▸ **Collected data entries**:
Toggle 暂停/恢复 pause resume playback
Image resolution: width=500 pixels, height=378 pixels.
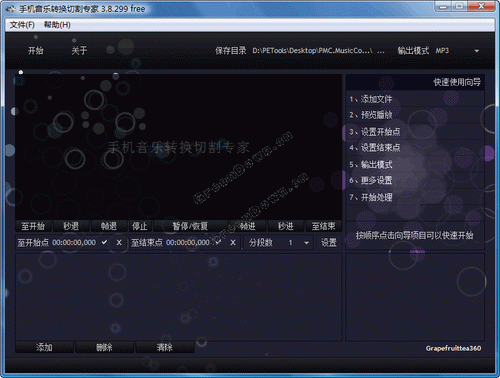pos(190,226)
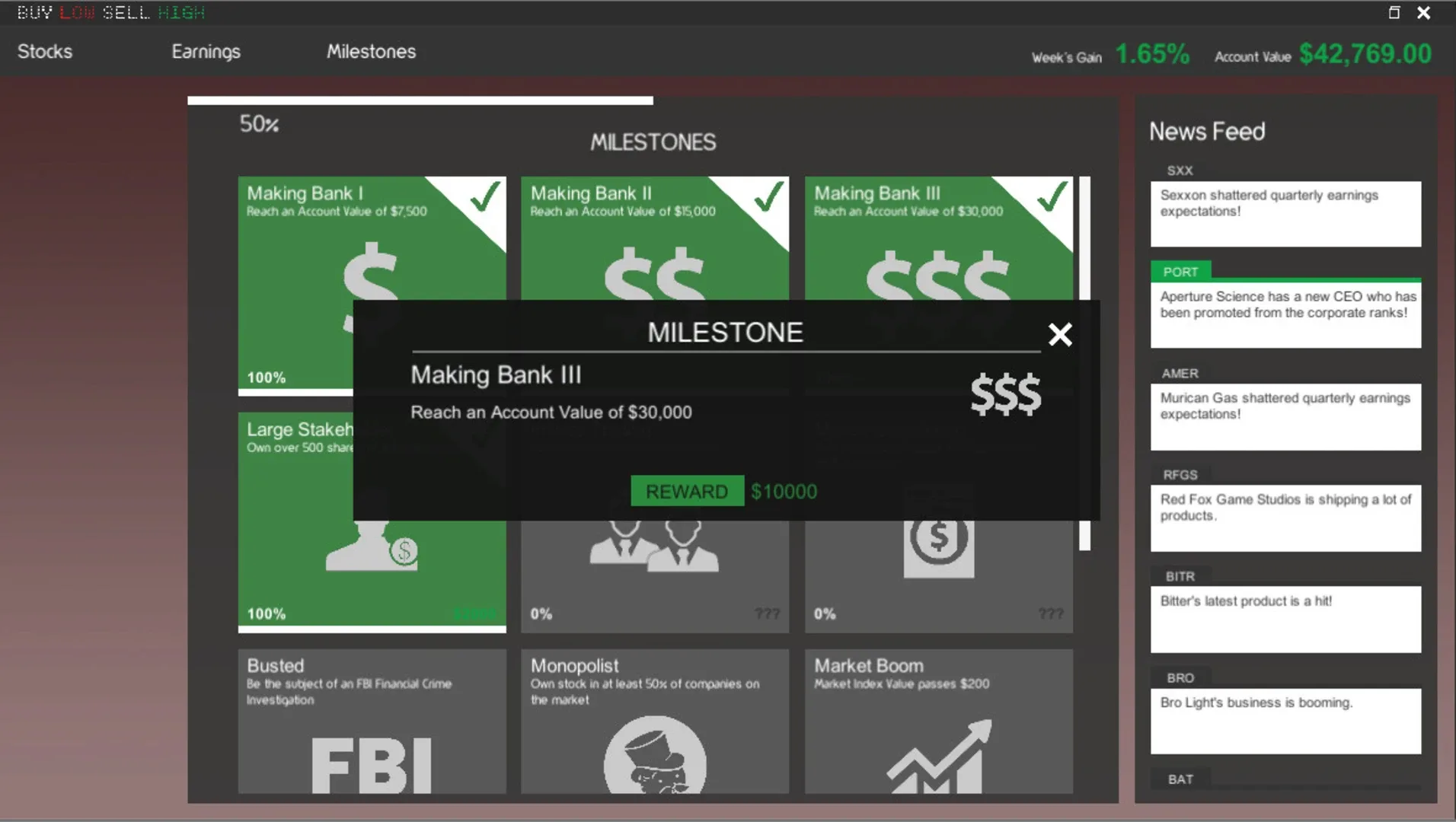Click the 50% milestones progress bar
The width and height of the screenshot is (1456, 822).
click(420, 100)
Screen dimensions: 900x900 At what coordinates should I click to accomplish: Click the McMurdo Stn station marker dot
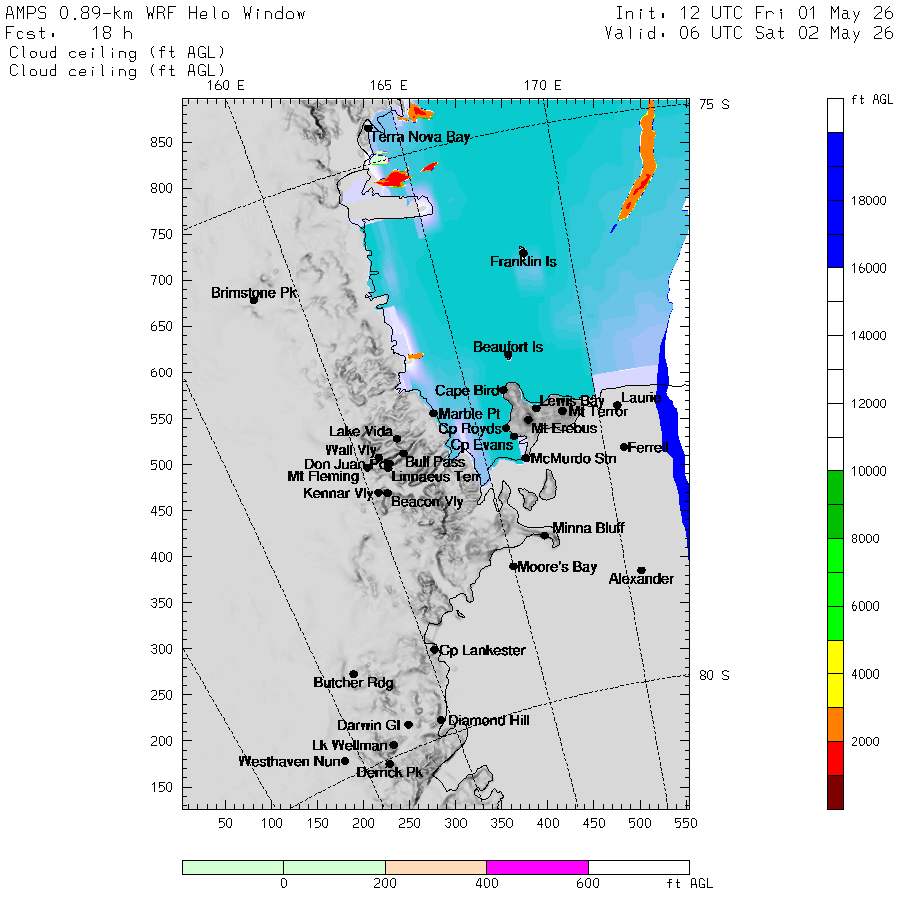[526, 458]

▸ **WORK INSTRUCTIONS**:
Word for word, print all of the data; skip the pictures.

▸ **OUTPUT BELOW**:
Toggle 暂停/恢复 pause resume playback
Image resolution: width=500 pixels, height=378 pixels.
pos(190,226)
Click the 50% milestones progress bar
The width and height of the screenshot is (1456, 822).
click(420, 100)
Screen dimensions: 900x900 At what coordinates should I click to accomplish: Click the McMurdo Stn station marker dot
[526, 458]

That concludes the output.